Beech Creek is a 27.3 mi tributary of Bald Eagle Creek in Centre and Clinton counties, in Pennsylvania in the United States.

Via Bald Eagle Creek, its water flows to the West Branch Susquehanna River, then the Susquehanna River, and ultimately to the Chesapeake Bay.

Beech Creek is born at the confluence of the North and South Forks, 3.5 mi upstream of Kato, and flows for 27.3 mi to join Bald Eagle Creek, 1.8 mi downstream of the borough of Beech Creek. The abandoned grade of the Beech Creek Railroad follows it along its length, running from its mouth up to the North Fork.

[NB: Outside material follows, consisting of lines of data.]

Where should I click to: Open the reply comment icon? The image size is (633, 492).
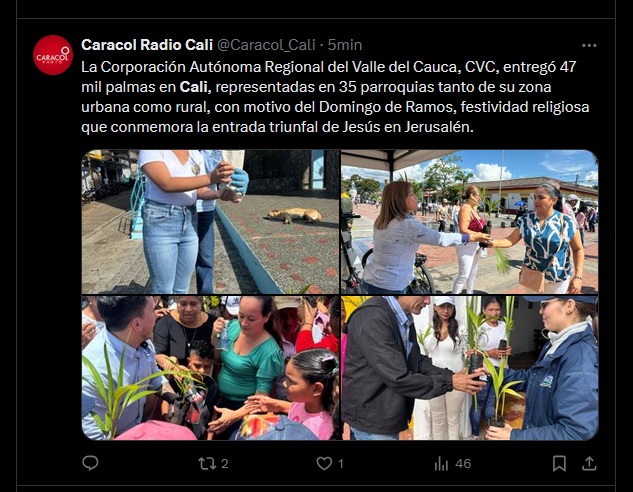click(x=90, y=463)
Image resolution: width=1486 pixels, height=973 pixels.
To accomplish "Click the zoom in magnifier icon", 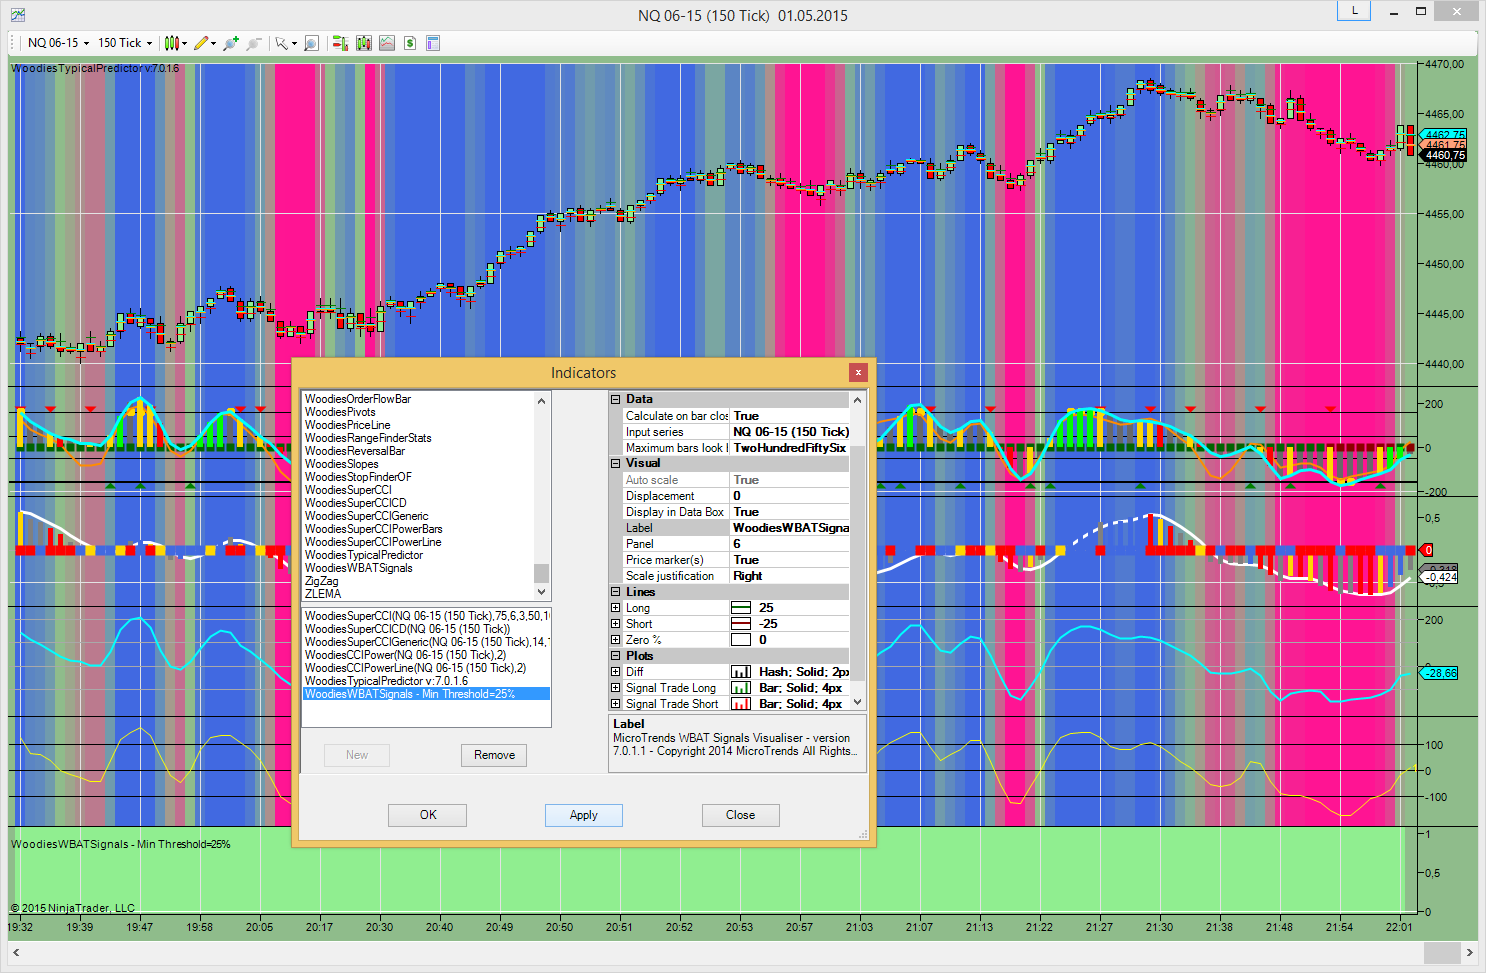I will (x=231, y=43).
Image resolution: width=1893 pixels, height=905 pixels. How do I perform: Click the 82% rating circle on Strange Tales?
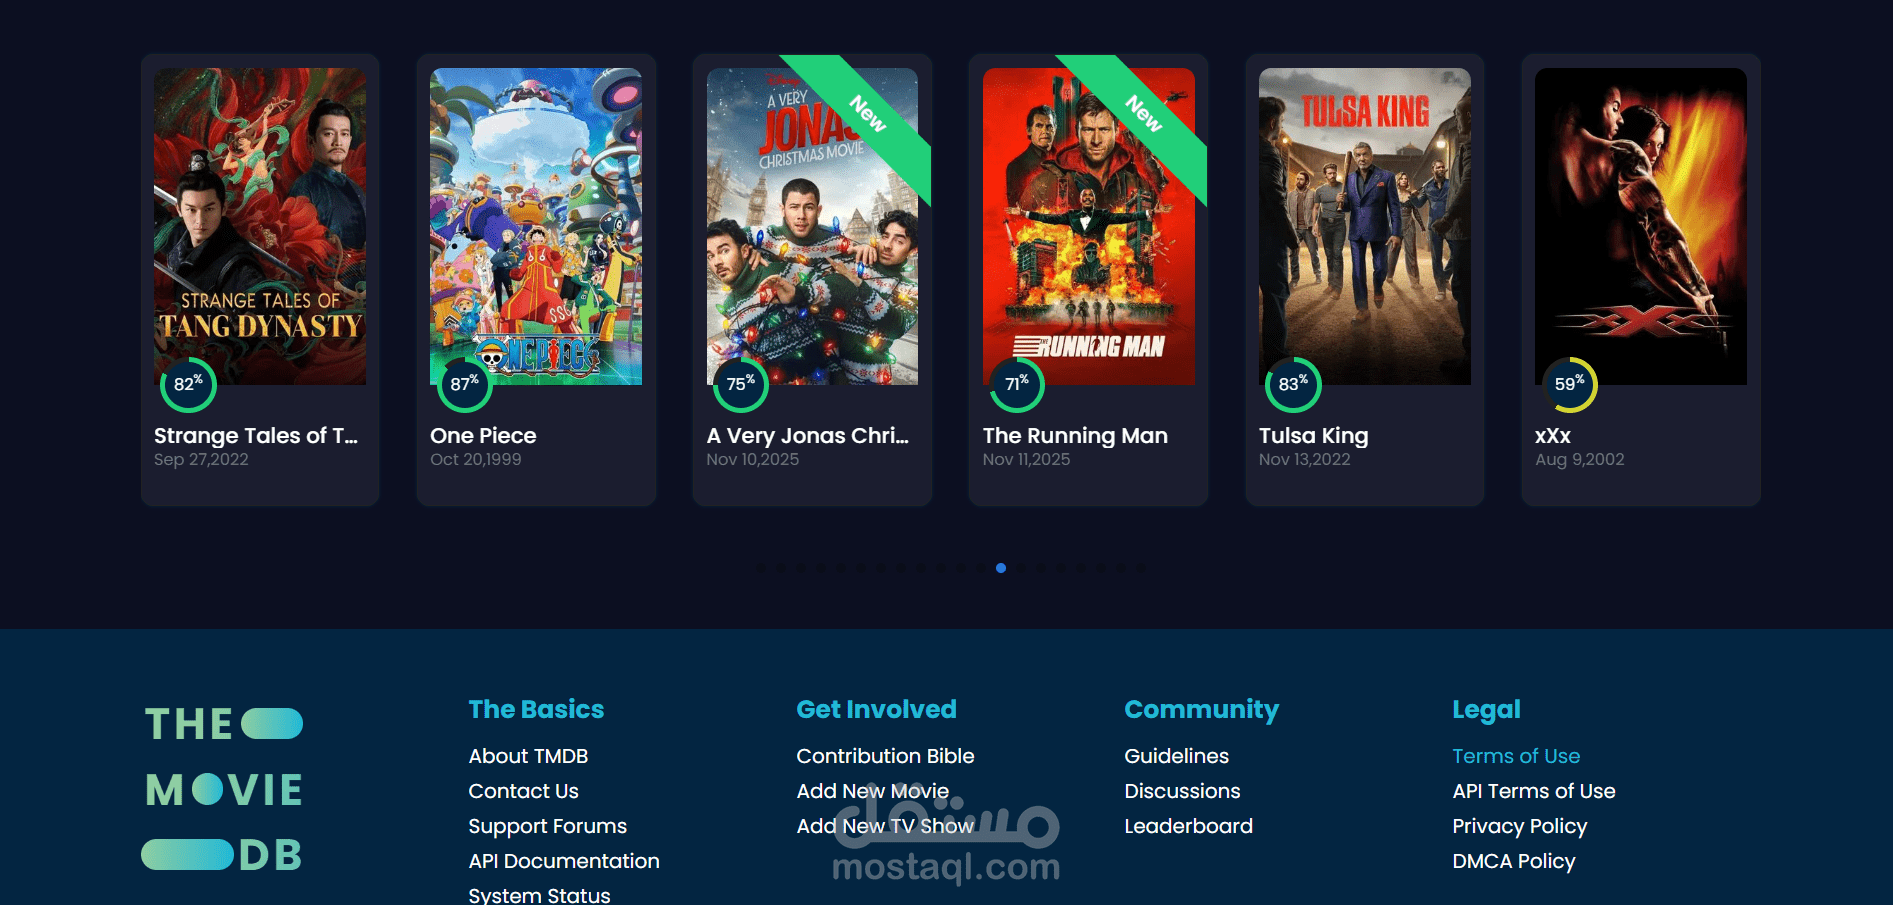coord(188,385)
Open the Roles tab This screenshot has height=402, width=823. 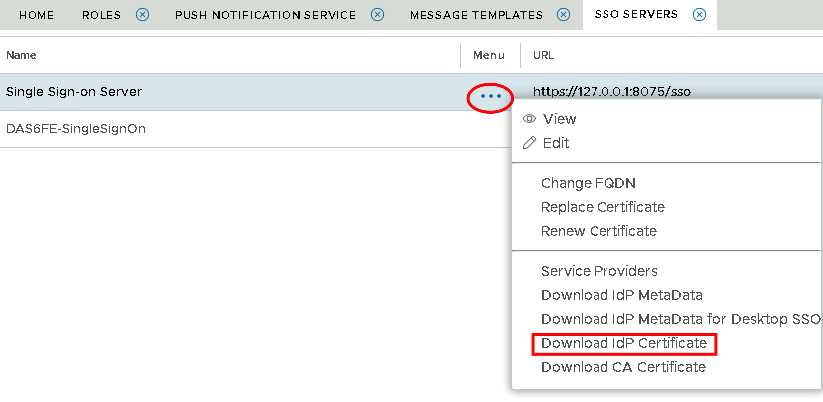click(x=101, y=15)
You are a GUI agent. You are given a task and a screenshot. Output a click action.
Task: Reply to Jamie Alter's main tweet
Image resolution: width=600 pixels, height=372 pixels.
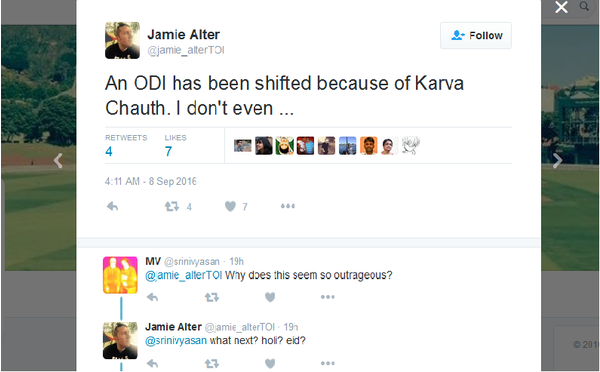point(112,207)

At one time it was called North Branch of the Bald Eagle. It was a thoroughfare for the lumber industry, which made canals alongside the stream so it could be useful during the low water season of summer. There are 3 towns alongside it: Beech Creek borough, and 2 villages: Orviston (Centre County), and Monument (Centre and Clinton Counties).

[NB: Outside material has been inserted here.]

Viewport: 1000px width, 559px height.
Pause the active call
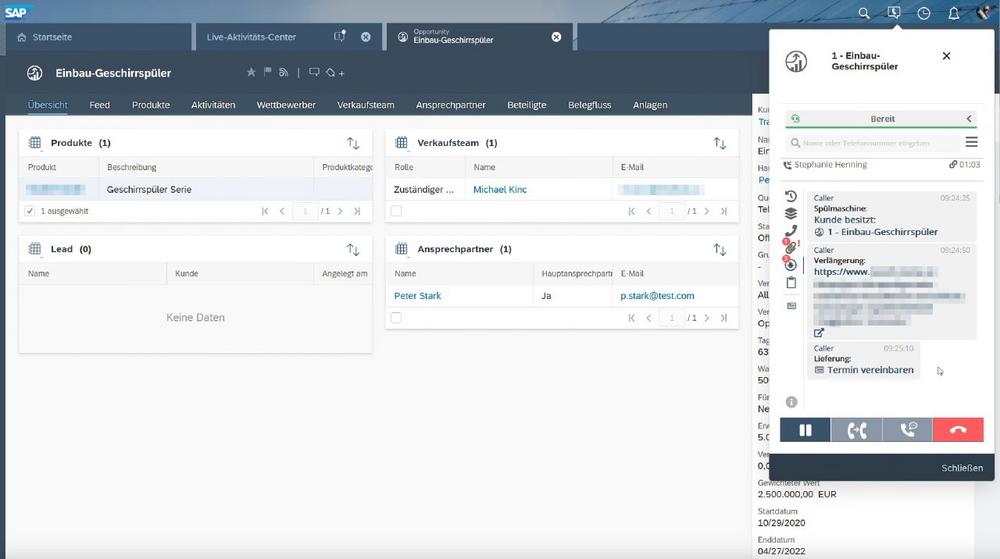pyautogui.click(x=805, y=430)
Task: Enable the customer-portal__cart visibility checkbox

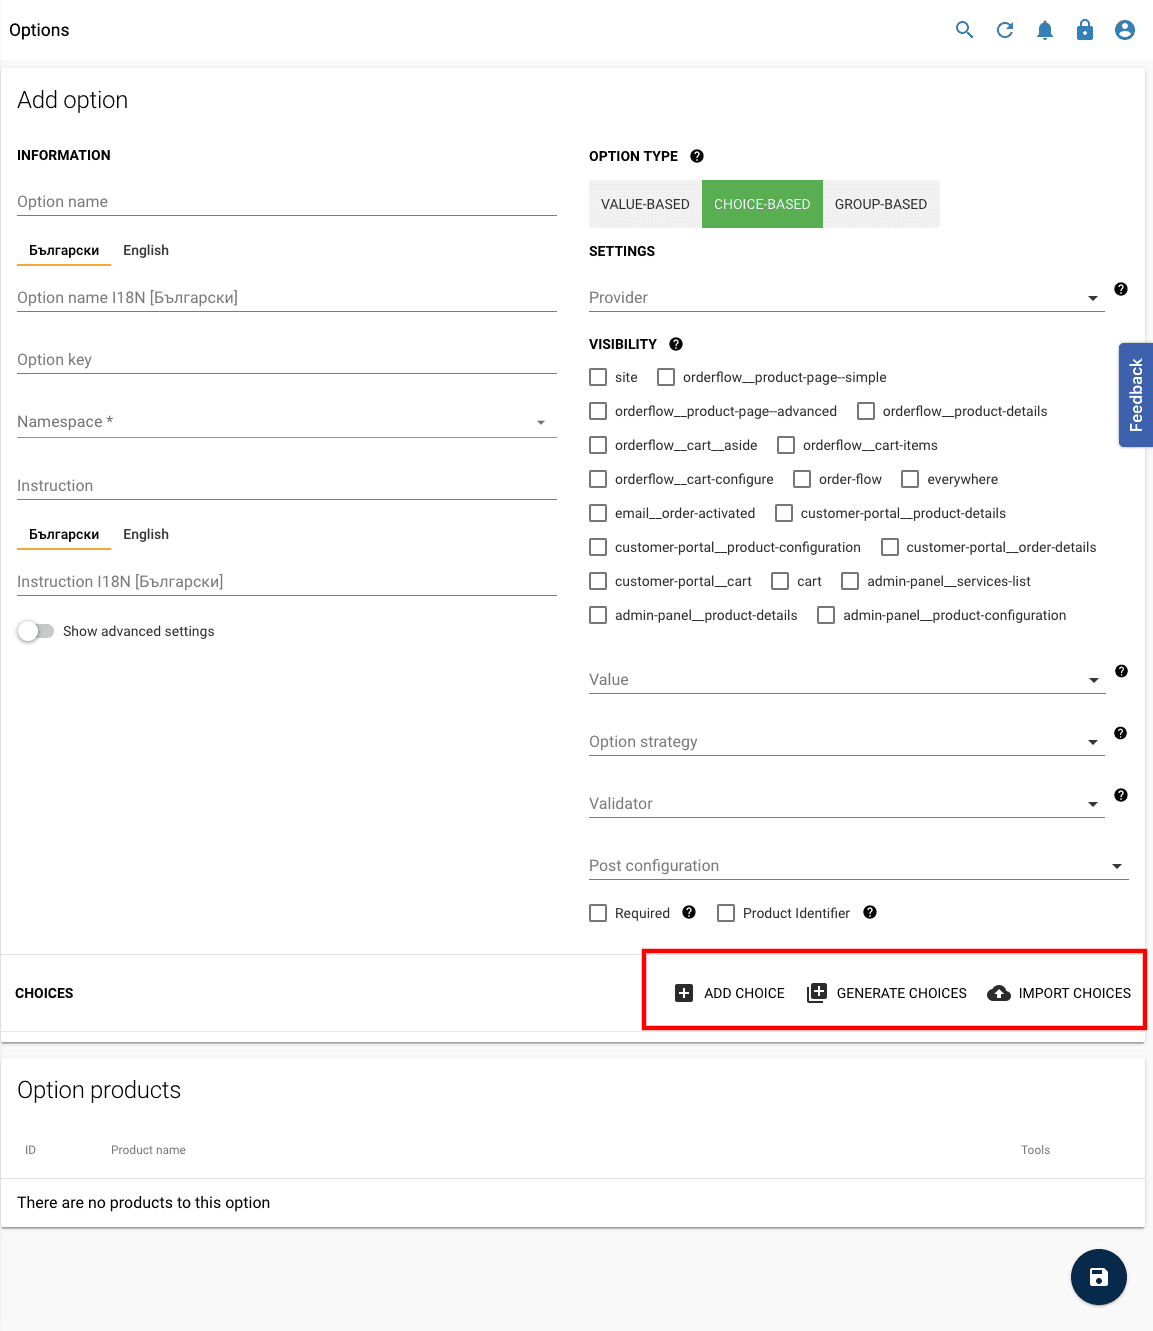Action: tap(597, 581)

The lower half of the creek has no fish population due to high sulfur concentrations from coal industry. The creek is not clearing up as fish can't survive in the water. However, some small amounts of moss, mushrooms and wildlife on the banks are returning. Frogs, wolf spiders, bears, squirrels, snakes, groundhogs, bald eagles, deer, skunks, and many other Pennsylvania wildlife can be found alongside the stream, especially in its upper region. Animals tend to avoid drinking the water, but favor the contributing tributaries. Additionally, on Beech Creek Mountain, one can find active sulfur springs. Evidence is available on Sproul State Forest (41.111978, -77.664207). The south fork of the Beech Creek stream which flows in Centre County gets stocked with trout every year.

Beech Creek flows through Beech Creek Township (Clinton County), Liberty Township (Centre County), and Curtain Township (Centre county).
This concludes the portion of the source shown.